ECO 440/640 — Problem Set 1

Script to help (right click and “save as”)

ddply help (you should read it): http://stat545.com/block013_plyr-ddply.html

Write your answers clearly using proper grammar. Explain all answers. Upload one copy of your work, and bring one to class (on your computer is fine). Note that we are not using Excel, because it is harder to do the tasks we want to do in this class in Excel. The tasks in this assignment may be easy in Excel, but calculating the entire distribution of marginal effects from a probit regression is extremely difficult in Excel. In R it is four lines of code.

You will need this data file: http://randycragun.com/courses/640/fertil2.RData. "The data... were collected on women living in the Republic of Botswana in 1988. The variable children refers to the number of living children. The variable electric is a binary indicator equal to one if the woman's home has electricity, and zero if not." (Wooldridge)

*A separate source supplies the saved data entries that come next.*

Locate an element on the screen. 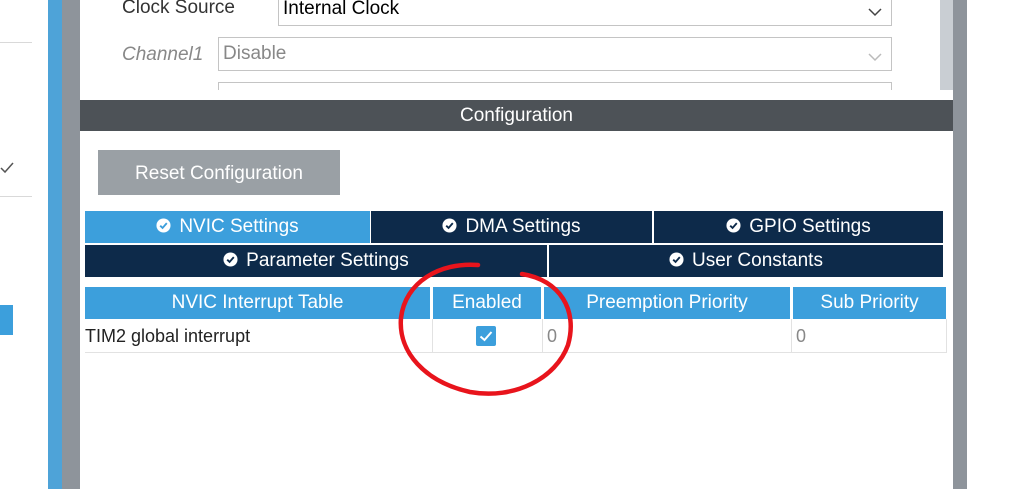  channel1-value: Disable is located at coordinates (255, 54).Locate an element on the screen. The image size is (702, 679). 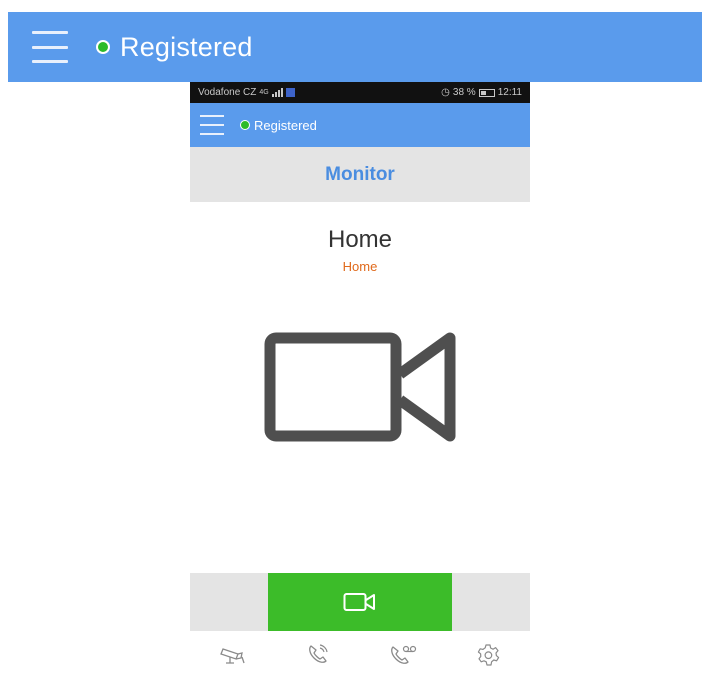
sim-card-icon is located at coordinates (290, 92).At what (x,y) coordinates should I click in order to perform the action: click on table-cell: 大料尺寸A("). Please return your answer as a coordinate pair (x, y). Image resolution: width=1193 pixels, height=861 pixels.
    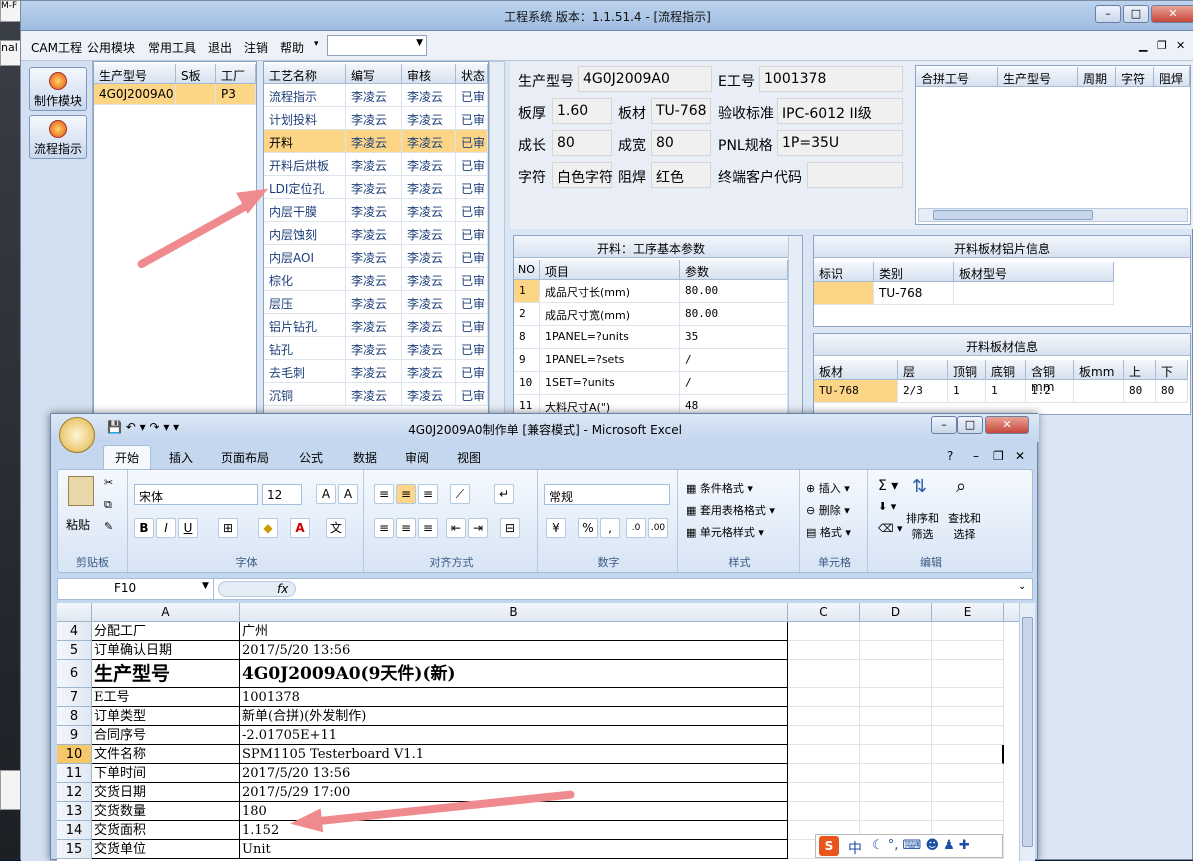
    Looking at the image, I should click on (610, 404).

The following questions are based on ones by Jeffrey Wooldridge in his Introductory Econometrics: A Modern Approach. Some modifications have been made.

  1. Suppose you want to know if smaller class sizes improve student outcomes.
    1. If you could do any study you wanted to answer this question, what would you do (some answers are better than others)?
    2. Suppose that you have observational data on several thousand fourth graders on the size of their fourth-grade class and a standardized test score grade. You find a negative correlation between class size and test performance. Does this show that smaller classes improve performance? Explain.
    3. Suppose it were true that class size has no impact on student performance. Why might you still expect a negative correlation between class size and performance? Give specific examples for this case. (Notice that this does not simply ask you why you would expect a negative correlation in general!)
  2. Download the fertil2 dataset.
    1. Find the difference in average children between the groups with and without electricity. Describe the difference in a sentence with units.
    2. Test whether the means are different.
      1. Write out the null and alternative hypotheses.
      2. Calculate the test statistic. What are the degrees of freedom (and how do you know)?
      3. Find the p-value. Interpret the p-value (this is not the same as telling me what you do with it).
      4. Are the means significantly different? (This is about telling me what you do with the p-value.)
      5. Construct a 95% confidence interval for the difference in means. Explain what the confidence interval means.
    3. Write out an expression for the expected value of the difference of the average. Split the expression into treatment effects and a selection bias term.
    4. Identify two potential sources of selection bias (where “selection bias” refers to the kind of selection bias we have been talking about in class).
    5. Describe an experimental design for eliminating the selection bias. Explain why it works. (“Experimental” is key here.)
    6. Describe the process of matching we might use to try to reduce the selection bias (see MM chapters 1 and 2 if you are unsure). How good of a match in the samples would you need in order to accept that a negative correlation between electricity and fertility represents a causal effect of electricity on fertility? (It is important for you to think about what would convince you whenever you face a problem rather than just having abstract notions about the evidence.)